ローワンがくれるキャンディーは、すてきなものだ。いろんな味を楽しめて、色もたくさんだし、何より甘く口のなかで溶けておいしい。
テレビや、嘘界さんに連れ出された先のお店には、まだ見たことのない形のキャンディーもたくさんあった。あれはどんな味がするんだろう。
ぼんやり違うことを考えていたら、ぬっと嘘界さんの顔がアップで映って微かに肩を揺らした。

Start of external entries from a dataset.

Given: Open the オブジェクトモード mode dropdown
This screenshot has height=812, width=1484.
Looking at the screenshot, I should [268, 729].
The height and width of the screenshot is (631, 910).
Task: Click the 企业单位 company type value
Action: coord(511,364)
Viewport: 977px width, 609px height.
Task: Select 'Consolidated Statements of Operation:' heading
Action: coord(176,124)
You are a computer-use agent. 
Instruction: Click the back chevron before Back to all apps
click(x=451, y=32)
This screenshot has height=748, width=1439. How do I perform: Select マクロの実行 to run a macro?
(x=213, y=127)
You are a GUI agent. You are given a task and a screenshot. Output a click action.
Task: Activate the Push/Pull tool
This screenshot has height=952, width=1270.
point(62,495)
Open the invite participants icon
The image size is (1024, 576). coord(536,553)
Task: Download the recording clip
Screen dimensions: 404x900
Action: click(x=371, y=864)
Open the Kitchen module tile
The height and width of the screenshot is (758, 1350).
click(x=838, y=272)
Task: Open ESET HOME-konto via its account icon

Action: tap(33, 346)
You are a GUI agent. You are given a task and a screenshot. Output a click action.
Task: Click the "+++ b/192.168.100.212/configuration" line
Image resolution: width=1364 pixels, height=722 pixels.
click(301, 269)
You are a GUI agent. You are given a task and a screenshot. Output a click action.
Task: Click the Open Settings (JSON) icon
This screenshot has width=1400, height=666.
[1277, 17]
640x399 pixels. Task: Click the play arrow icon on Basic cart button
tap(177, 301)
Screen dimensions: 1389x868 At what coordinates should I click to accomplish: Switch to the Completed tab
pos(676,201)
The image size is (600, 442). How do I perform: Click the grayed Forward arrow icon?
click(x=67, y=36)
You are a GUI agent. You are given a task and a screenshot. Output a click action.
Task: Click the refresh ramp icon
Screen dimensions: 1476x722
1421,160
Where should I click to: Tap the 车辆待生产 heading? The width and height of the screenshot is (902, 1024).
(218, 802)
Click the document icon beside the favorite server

左目を根深く覗き込まれる感覚。未だに慣れないぞくぞくとする感じに耐えながら、私はゆっくりと瞬いた。
「今ローワン君が何て言ったか、聞いていましたか?」
「…………」
「聞いてませんでしたねぇその顔だと」
くつくつと喉の奥で笑う声。
ローワンは苦笑いしながら頬を掻いている。そっと見上げて、ごめんなさいと呟いた。
「いや、いいよ」
「仕方ないですねぇ、僕の口からもう一度説明してあげましょう」
漸く馴染んできた義眼がくるりと回り、嘘界さんも楽しそうに口を開いた。
多分ローワンが言ったのよりも話を膨らませて、いろんな予備知識と一緒に話してくれたのだと思うのだけど、幼くてできの悪い私の頭ではその切れ端ずつしか理解することができなかった。
「………………」
「中尉、サーシェが飽和状態になってます」
「ですからこの伝承は……おや、もうお腹いっぱいですか」
表情を変えられなかった当時でも、分かりやすいほどに目を回していたのがわかった、とローワンは笑っていたっけ。
「ツリー……サンタ……?キリシタン……ドイツ……」
「まるで呪文ですねぇ、フフッ」
「あぁ、だから、クリスマスの夜には、サンタクロースっていうおじいさんがやって来て、欲しいものをくれるんだよ」
かなり簡略化された説明を再びしてもらって、なんとか理解した私は目を輝かせた。
「欲しいもの?」
「あぁ」
「なんでも?」
「うん、なんでも。あぁ、でもひとつだけだよ」
「ひとつだけ、」
ローワンは優しく笑って、何が欲しいか決まったら、教えてねと私の頭を撫でた。
サンタクロースがプレゼントをくれるんでしょ、と言えば、大人伝に何が欲しいかを聞くのがしきたりだとか何とか嘘界さんが言った。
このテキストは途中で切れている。